Stress, Reward, and Eating Without Need
Hunger doesn’t always come from an energy deficit. Your brain’s reward system can generate powerful cravings even when you’re physically full. Highly palatable foods, those high in sugar, fat, or both, trigger a release of dopamine in the brain’s reward center (the nucleus accumbens), the same pathway activated by addictive substances. This dopamine release increases arousal, motivation, and the formation of memories linking certain foods to pleasure, making you more likely to seek them out again.
Stress amplifies this effect. Exposure to food cues increases cortisol, the body’s primary stress hormone, and higher cortisol responses are strongly correlated with greater cravings for highly palatable foods. In one study, cortisol increases during food cue exposure predicted both the intensity of cravings and the amount of food consumed afterward. This creates a feedback loop: stress raises cortisol, cortisol intensifies cravings for calorie-dense comfort foods, and eating those foods temporarily activates the reward system, reinforcing the pattern.
Thirst Versus Hunger
A popular claim holds that people often mistake thirst for hunger, but neuroscience research paints a more nuanced picture. The brain circuits that regulate thirst, salt appetite, and food hunger are anatomically distinct, located in different brain regions and operating on very different timescales. Thirst neurons respond almost instantly: when activated, animals begin drinking within seconds, and when the signal stops, drinking stops immediately.
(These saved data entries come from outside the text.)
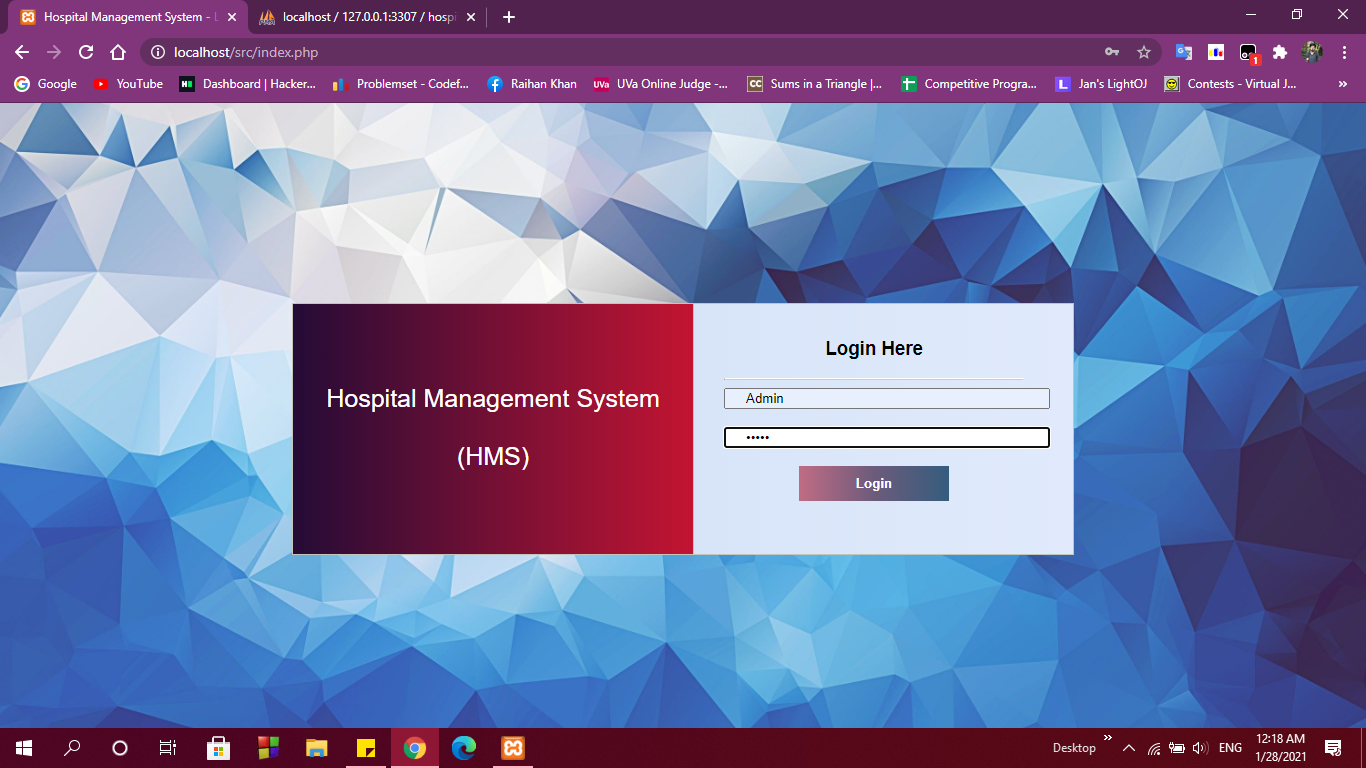Open the Chrome three-dot menu
The width and height of the screenshot is (1366, 768).
pos(1344,52)
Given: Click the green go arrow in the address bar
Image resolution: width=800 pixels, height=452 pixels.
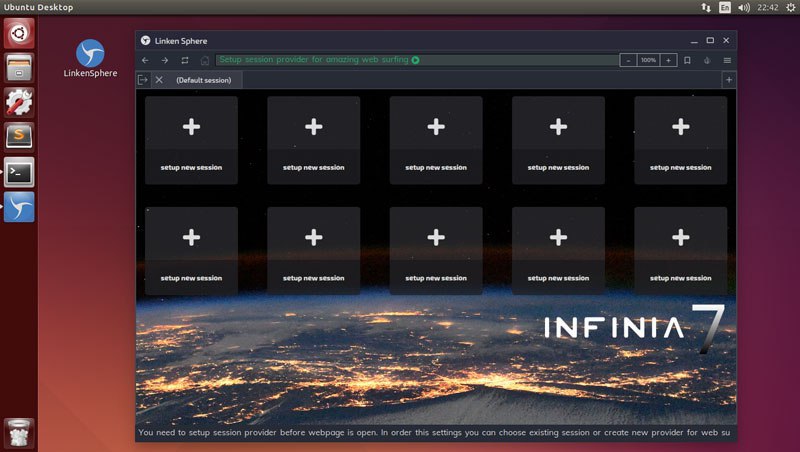Looking at the screenshot, I should tap(415, 60).
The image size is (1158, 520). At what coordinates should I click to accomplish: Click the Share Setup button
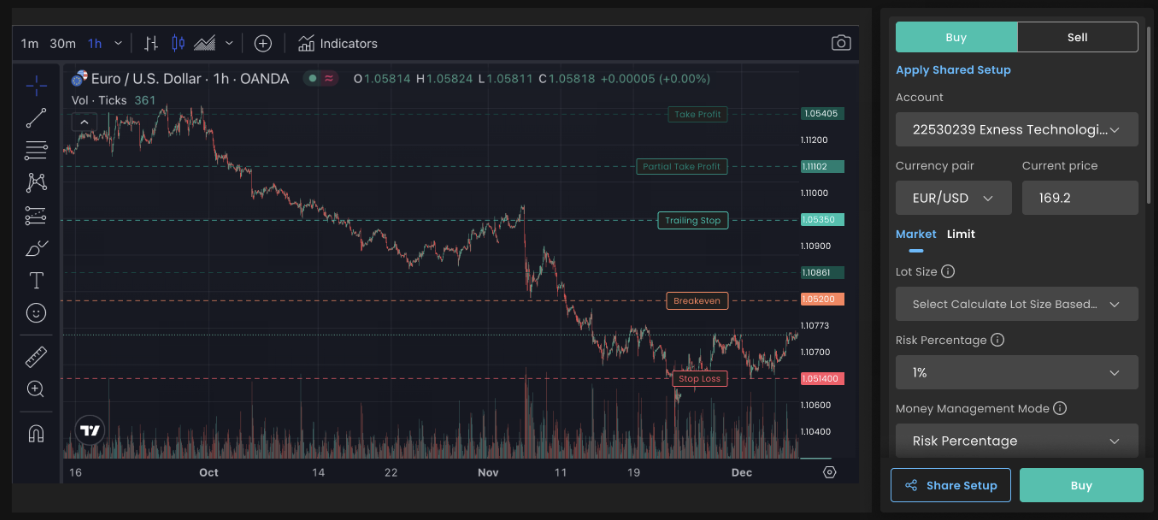pyautogui.click(x=950, y=485)
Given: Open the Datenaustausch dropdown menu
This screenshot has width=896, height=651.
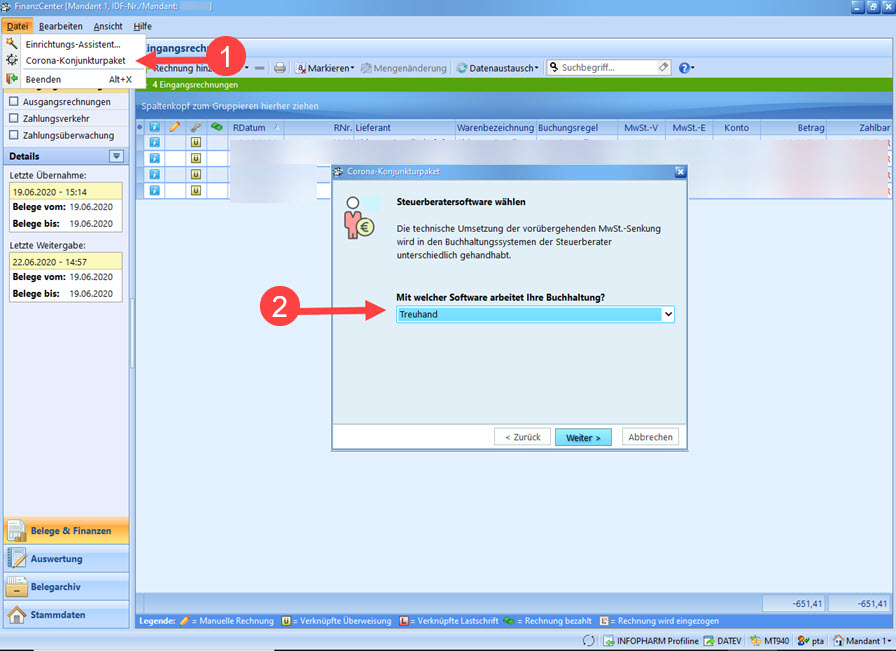Looking at the screenshot, I should click(498, 68).

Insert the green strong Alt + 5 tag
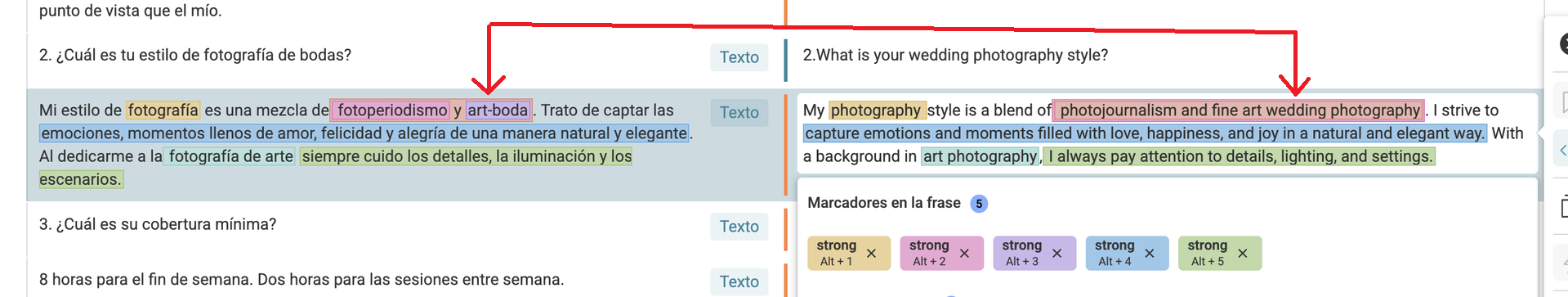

Hunger neurons are far slower, requiring several minutes of sustained activation before eating behavior begins.
These differences suggest that the brain is not easily “confused” between the two drives at a neural level. That said, mild dehydration can produce vague discomfort that you might interpret as hunger simply because eating is a more familiar response than reaching for water. Drinking a glass of water before deciding if you’re truly hungry remains reasonable advice, not because your brain mixed up the signals, but because the subjective sensations can feel similar when they’re mild.